::: Stored data

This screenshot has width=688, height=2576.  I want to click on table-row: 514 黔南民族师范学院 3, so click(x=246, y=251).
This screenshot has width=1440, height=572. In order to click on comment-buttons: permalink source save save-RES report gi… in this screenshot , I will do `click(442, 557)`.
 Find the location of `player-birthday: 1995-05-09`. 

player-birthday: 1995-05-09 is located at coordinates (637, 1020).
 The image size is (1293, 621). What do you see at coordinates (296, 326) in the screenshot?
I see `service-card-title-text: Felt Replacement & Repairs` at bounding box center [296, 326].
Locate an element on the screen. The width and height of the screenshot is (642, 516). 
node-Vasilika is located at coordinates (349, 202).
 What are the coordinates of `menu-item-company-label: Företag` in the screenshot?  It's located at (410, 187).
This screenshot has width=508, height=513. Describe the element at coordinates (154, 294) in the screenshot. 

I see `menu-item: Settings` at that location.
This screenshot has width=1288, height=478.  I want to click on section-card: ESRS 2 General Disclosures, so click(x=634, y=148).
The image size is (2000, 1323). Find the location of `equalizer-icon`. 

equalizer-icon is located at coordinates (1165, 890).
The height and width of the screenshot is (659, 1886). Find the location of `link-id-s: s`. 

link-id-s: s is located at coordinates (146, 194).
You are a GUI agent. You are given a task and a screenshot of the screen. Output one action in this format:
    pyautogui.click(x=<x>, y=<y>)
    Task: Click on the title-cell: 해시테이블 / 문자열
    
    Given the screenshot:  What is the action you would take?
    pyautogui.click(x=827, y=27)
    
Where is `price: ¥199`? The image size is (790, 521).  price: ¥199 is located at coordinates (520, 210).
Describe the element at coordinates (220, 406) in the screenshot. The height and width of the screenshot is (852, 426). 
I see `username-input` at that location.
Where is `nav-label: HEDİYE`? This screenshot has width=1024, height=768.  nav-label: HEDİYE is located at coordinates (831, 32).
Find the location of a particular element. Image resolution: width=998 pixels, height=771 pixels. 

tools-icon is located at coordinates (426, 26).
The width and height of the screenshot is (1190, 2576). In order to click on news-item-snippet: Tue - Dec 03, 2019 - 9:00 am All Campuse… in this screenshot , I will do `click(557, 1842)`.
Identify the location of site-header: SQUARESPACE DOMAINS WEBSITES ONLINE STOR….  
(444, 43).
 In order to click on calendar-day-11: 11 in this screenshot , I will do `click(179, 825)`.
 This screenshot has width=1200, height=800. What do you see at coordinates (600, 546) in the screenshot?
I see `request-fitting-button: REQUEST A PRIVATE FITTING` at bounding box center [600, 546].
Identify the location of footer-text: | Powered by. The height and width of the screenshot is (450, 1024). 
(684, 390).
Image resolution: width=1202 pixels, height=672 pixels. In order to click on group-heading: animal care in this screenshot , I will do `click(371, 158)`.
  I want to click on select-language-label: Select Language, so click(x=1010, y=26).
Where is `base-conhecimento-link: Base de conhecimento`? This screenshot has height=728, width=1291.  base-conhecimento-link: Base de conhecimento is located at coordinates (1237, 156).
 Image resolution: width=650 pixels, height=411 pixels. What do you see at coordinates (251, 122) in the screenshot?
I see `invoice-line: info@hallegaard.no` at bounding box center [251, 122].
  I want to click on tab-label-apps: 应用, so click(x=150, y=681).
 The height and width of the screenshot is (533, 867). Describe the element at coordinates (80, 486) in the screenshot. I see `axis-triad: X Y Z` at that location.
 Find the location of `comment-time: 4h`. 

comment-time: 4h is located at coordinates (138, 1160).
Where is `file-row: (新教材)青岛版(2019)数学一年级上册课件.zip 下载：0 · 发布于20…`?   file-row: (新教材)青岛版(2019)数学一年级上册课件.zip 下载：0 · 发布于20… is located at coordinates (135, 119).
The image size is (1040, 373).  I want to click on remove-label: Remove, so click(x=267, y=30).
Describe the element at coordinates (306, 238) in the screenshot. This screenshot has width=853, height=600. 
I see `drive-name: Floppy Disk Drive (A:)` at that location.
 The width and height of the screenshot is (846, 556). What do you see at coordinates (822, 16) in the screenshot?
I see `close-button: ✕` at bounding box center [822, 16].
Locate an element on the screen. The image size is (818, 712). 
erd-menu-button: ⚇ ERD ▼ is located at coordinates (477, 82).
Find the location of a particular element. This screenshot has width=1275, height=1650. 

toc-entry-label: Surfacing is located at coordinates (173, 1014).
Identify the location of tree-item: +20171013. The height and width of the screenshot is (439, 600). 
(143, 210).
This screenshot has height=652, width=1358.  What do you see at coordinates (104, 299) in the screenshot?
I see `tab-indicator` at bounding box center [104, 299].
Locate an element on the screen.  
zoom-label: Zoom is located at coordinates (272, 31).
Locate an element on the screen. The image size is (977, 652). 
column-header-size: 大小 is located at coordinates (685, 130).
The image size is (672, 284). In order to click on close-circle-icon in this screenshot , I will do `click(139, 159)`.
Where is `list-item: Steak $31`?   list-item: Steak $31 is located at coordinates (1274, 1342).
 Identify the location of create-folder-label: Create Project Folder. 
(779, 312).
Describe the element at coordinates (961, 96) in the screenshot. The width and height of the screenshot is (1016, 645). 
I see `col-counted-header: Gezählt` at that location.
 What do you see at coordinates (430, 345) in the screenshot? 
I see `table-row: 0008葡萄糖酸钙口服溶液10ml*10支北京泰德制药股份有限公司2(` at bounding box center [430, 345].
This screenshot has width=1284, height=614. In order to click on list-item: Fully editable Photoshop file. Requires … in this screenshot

::::::

◆ What to produce
Please count how many lines of the records above contain the string "birthday", with case counting, and give only the number.

◆ Task result
2